**Activity**. An exact reproduction of the records is required. Images must be left out.

[[ Data shown open ]]

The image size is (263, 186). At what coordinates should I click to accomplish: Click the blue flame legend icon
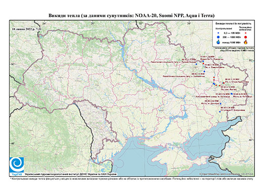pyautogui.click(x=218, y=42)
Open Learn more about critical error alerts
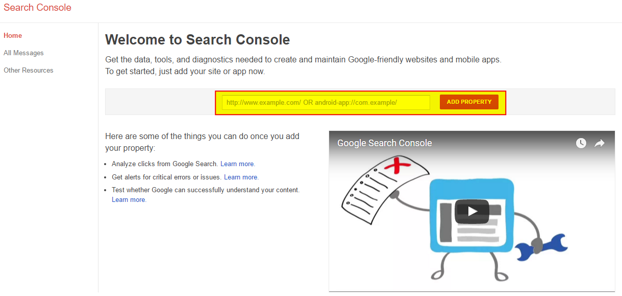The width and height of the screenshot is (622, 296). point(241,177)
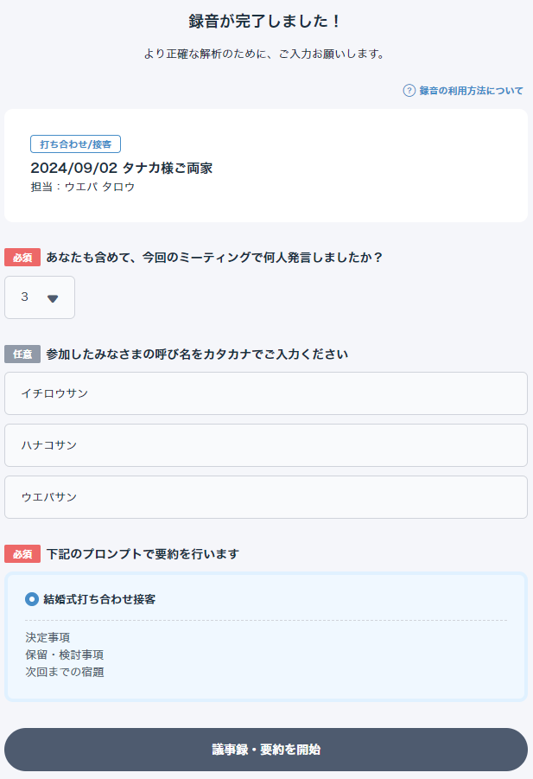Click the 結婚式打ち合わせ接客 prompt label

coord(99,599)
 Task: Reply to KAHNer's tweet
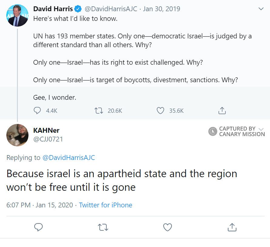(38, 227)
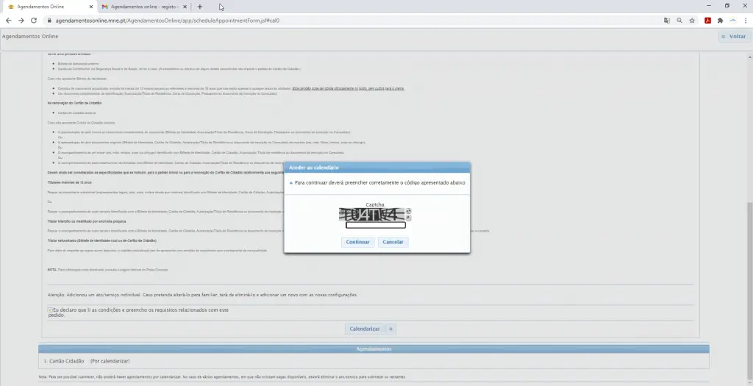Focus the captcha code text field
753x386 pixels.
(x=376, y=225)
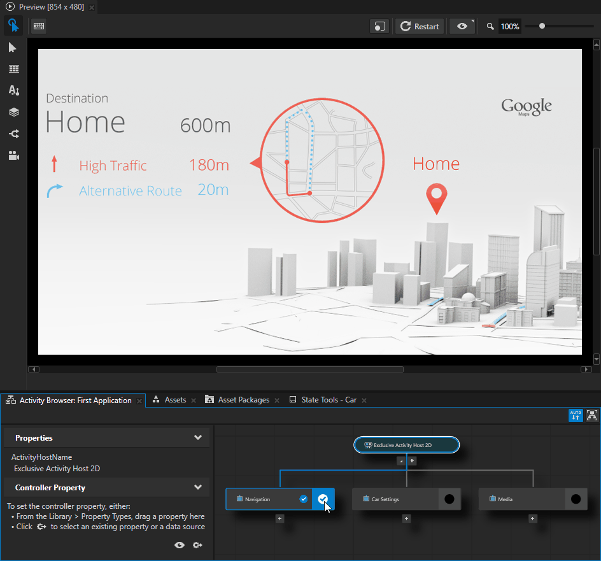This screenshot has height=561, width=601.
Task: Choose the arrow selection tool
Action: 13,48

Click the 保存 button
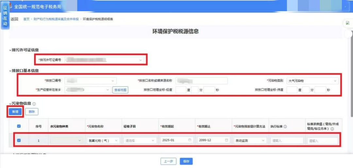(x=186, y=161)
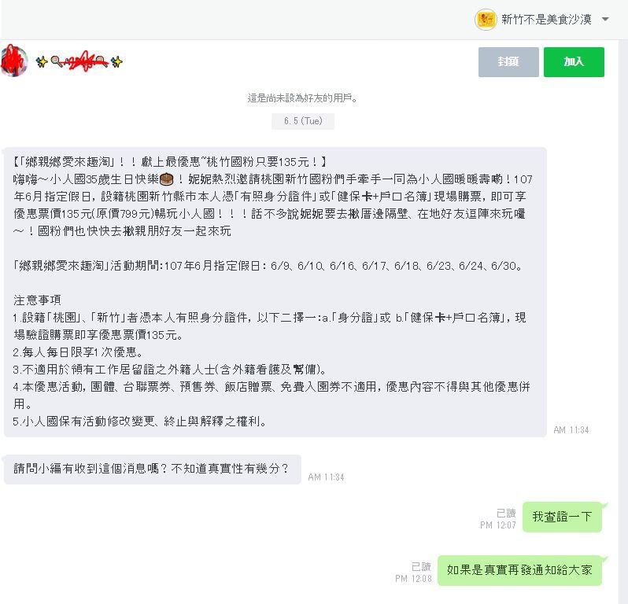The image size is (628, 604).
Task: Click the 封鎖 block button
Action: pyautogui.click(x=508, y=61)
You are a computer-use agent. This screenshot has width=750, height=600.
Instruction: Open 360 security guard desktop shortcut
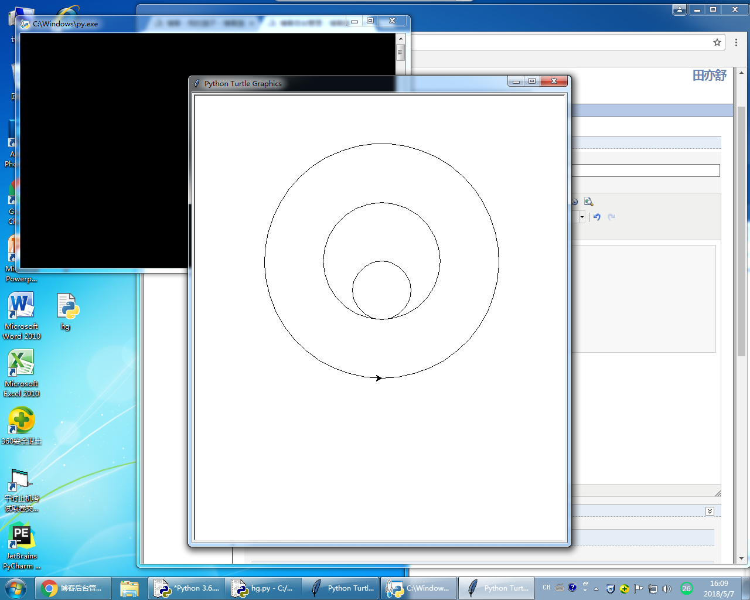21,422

[[ Data shown closed ]]

**Your response**.
The image size is (263, 186). At what coordinates should I click to accomplish: Click the blue flame legend icon
pyautogui.click(x=218, y=42)
Open Learn more about critical error alerts
The width and height of the screenshot is (622, 296). point(241,177)
Click the 結婚式打ち合わせ接客 prompt label

coord(99,599)
 Task: Reply to KAHNer's tweet
(38, 227)
Focus the captcha code text field
753x386 pixels.
(x=376, y=225)
This screenshot has height=561, width=601.
Task: Choose the arrow selection tool
Action: 13,48

Click the 保存 button
(x=186, y=161)
The image size is (628, 604).
Task: Click the 封鎖 block button
Action: pyautogui.click(x=508, y=61)
You are a computer-use agent. This screenshot has width=750, height=600.
Instruction: Open 360 security guard desktop shortcut
21,422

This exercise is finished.